The 18-year-old added that while she misses being in front of fans, playing on the quicker courts might assist her preparations for Melbourne.
“It’s probably better for me, the courts are really fast inside,” said Gauff. “I want to be outside [but] the faster the courts I can play on, especially preparing for the [Australian Open], will help me when going to move to slower courts.”

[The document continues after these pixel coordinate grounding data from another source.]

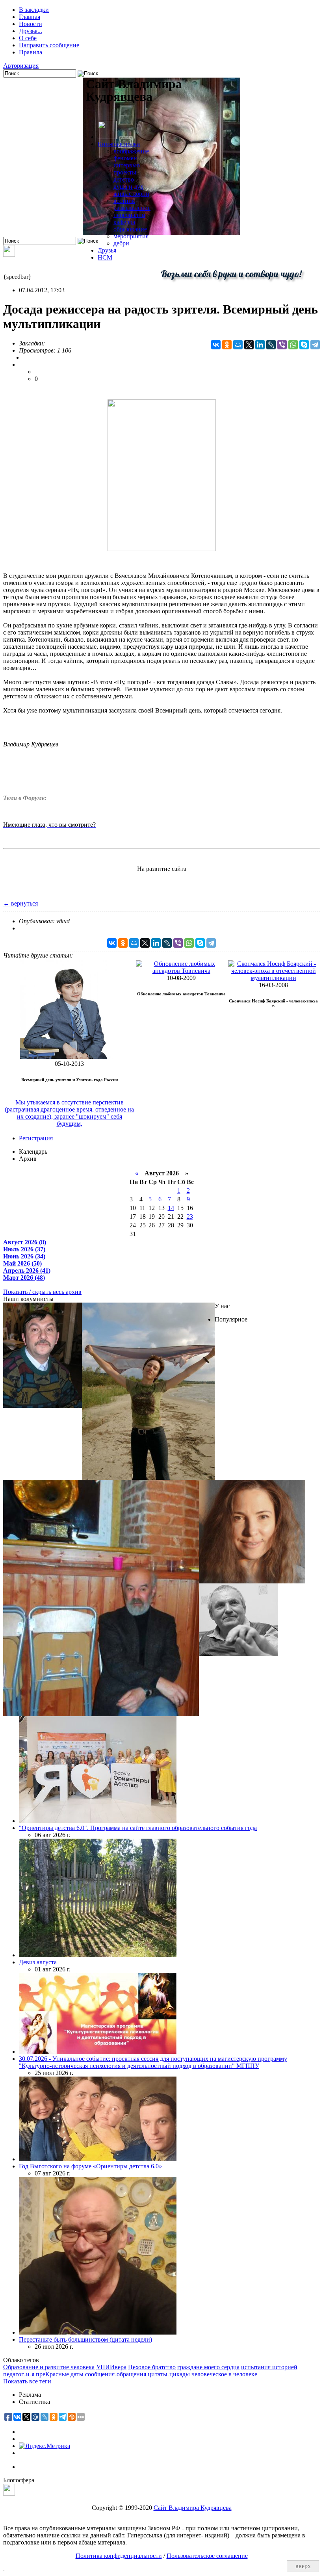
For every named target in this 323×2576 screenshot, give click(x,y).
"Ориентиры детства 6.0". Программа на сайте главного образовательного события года (138, 1827)
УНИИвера (111, 2367)
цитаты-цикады (169, 2374)
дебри (121, 243)
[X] (249, 344)
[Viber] (282, 344)
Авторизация (21, 65)
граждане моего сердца (208, 2367)
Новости (30, 23)
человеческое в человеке (224, 2374)
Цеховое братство (152, 2367)
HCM (105, 257)
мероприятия (131, 236)
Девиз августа (38, 1962)
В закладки (34, 9)
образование (130, 229)
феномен (125, 158)
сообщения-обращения (115, 2374)
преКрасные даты (60, 2374)
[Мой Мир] (238, 344)
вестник (124, 200)
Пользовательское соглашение (207, 2555)
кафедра (124, 222)
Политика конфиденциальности (119, 2555)
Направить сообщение (49, 45)
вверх (303, 2566)
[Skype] (304, 344)
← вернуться (20, 903)
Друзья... (30, 31)
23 (190, 1216)
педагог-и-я (18, 2374)
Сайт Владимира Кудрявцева (193, 2507)
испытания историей (269, 2367)
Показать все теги (27, 2381)
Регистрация (36, 1138)
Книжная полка (119, 144)
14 (171, 1207)
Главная (29, 16)
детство (123, 179)
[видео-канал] (9, 254)
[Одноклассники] (227, 344)
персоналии (129, 215)
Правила (30, 52)
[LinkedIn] (260, 344)
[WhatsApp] (293, 344)
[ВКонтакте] (216, 344)
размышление (131, 207)
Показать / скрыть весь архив (42, 1291)
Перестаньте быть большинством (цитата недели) (85, 2339)
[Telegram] (315, 344)
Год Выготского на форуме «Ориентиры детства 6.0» (90, 2166)
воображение (131, 151)
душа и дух (128, 186)
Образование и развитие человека (49, 2367)
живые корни (131, 193)
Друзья (107, 250)
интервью (126, 165)
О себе (28, 38)
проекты (124, 172)
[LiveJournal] (271, 344)
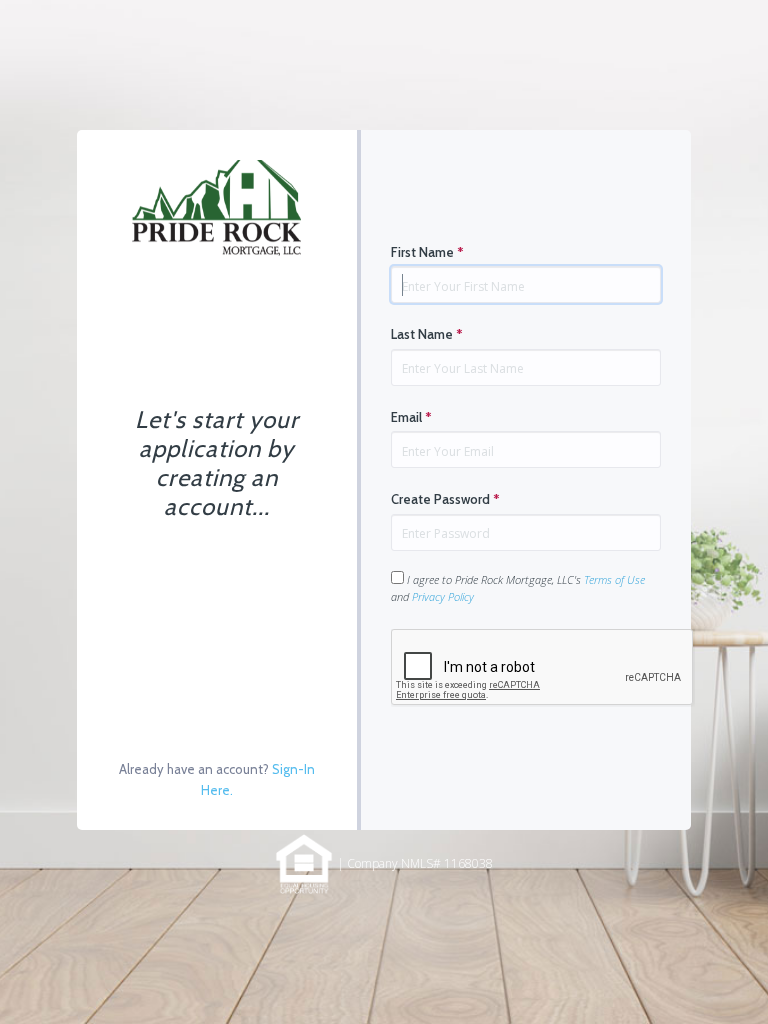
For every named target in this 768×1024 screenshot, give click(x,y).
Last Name (427, 334)
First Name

Gauff explained that it “pressures my game” and forces her to strengthen areas that she has weaknesses in.
Her glass half-full approach is typical. She has shrugged off the rain delays this week – and accepted the constant changes in schedule – joking on Friday that it has enabled her to almost finish a book she has only just started.
It’s also symptomatic of her remarkable maturity, after years under the harsh media spotlight. The 18-year-old world No 7 said before the tournament she wasn’t worried about the extra focus of being top seed and reiterated on Friday that her favoured status is irrelevant.
“It’s really just a number - it means nothing. So you have to treat it as that.”
Gauff is a disciple of the process over results philosophy.
“I try not to look ahead,” said Gauff. “There’s been tournaments where I’ve looked ahead and it didn’t happen and I just realised you have to live in the moment, live in the present. So if I win the title great, if not great.”
But there is no doubt Gauff is the player to beat.
She was imperious on Friday, not giving up a break opportunity, while forcing 13 on Zhu’s serve (converting three).
Gauff also banged down eight aces to one and dropped only 11 points on serve across the 69-minute match.
Gauff will face seventh seed Danka Kovinic in Saturday’s semifinal, after the world No 60 dispatched Slovakian qualifier Viktoria Kuzmova 6-3 6-2 in 70 minutes.
The pair have never met before at tour level.